La natura bifronte del processo di accumulazione e con esso la natura della tecnologia, che da un lato aumenta l’”efficienza” e dall’altro crea una “nuova complessità”. Le tecnologie, soprattutto se si considerano gli ultimi sviluppi applicativi di uso comune, consentono una serie di scopi che prima non ci sarebbero mai venuti in mente. Ciò modifica anche i nostri obiettivi, il che significa che i nuovi mezzi danno origine anche a nuovi scopi e bisogni (che illusoriamente pensiamo decisi o scelti in gran parte di nostra sponte).

Ma attenzione: la decisione su come utilizzare la tecnologia, non sta in capo alle persone comuni, e soprattutto non riguarda la riduzione del lavoro di routine e la fatica per tutti. La molla che spinge il singolo capitalista nel distinguersi dalla concorrenza sul mercato e di sviluppare offerte di consumo quanto più uniche e personalizzate possibile (industria 4.0 e altre menate), ossia la molla del profitto, agisce come una cinghia di trasmissione nei processi produttivi, perché, sebbene costoso, ora è anche possibile lanciare sul mercato una gamma di prodotti altamente differenziata.

Nella produzione capitalistica, può quindi essere vero che la conquista di nuovi mercati attraverso la produzione individualizzata è resa possibile solo da artefatti tecnici che consentono qualcosa di diverso da un mercato di beni prodotti in serie (come il famoso modello Ford, che poteva essere consegnato in qualsiasi colore, purché “il colore desiderato fosse nero”). Tuttavia, nulla del potenziale tecnologico per rendere il lavoro più facile e meno gravoso rimane quando le macchine vengono utilizzate in un’ottica capitalistica.

Se l’obiettivo è conquistare un mercato attraverso la produzione individualizzata, allora la nuova tecnologia viene utilizzata in modo tale che la “possibilità” di ridurre la complessità si rivela impossibile in funzione di questo obiettivo capitalistico. C’è un aspetto “rimbalzo”: per esempio, le automobili sempre più sofisticate, grandi e pesanti. Più lamiera, ma non solo lamiera. Una gamma di prodotti più individualizzata, in cui ogni prodotto è, o vorrebbe essere, “su misura” per le esigenze del cliente. Auto che sembrano astronavi. Questo enorme aumento di complessità rende necessari nuovi processi lavorativi e profili professionali.

La formazione di forza-lavoro per le nuove tecnologie e l’implementazione di essa, contrasta con l’obiettivo di ridurre il lavoro attraverso questo sviluppo (anche se non ne annulla la tendenza). I processi, non solo per quanto riguarda il capitalismo, sono sempre contraddittori e vanno visti sotto tale riguardo.

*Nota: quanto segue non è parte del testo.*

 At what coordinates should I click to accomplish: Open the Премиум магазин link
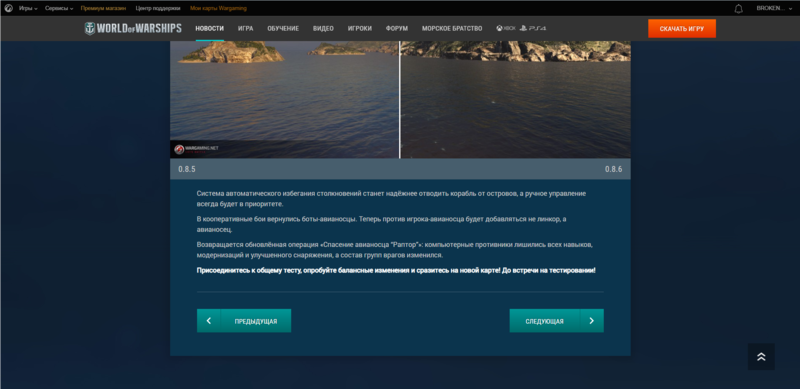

Come dicevo, questa rivoluzione tecnologica non riguarda la riduzione del lavoro di routine e la fatica per tutti. Al momento, un essere umano è ancora necessario per preparare e servire uno spriz.

Con quello che al giorno d’oggi viene a costare per il cliente uno spriz, tale incombenza potrebbe ben essere svolta da un laureato in lettere antiche con un minimo di addestramento specifico (cosa che in qualche caso avviene, ma per salari da fame). Se non fosse che i padroni dei bar, pur non avendo studiato alla Bocconi, sanno benissimo che cos’è l’utilità marginale in senso propriamente marxista.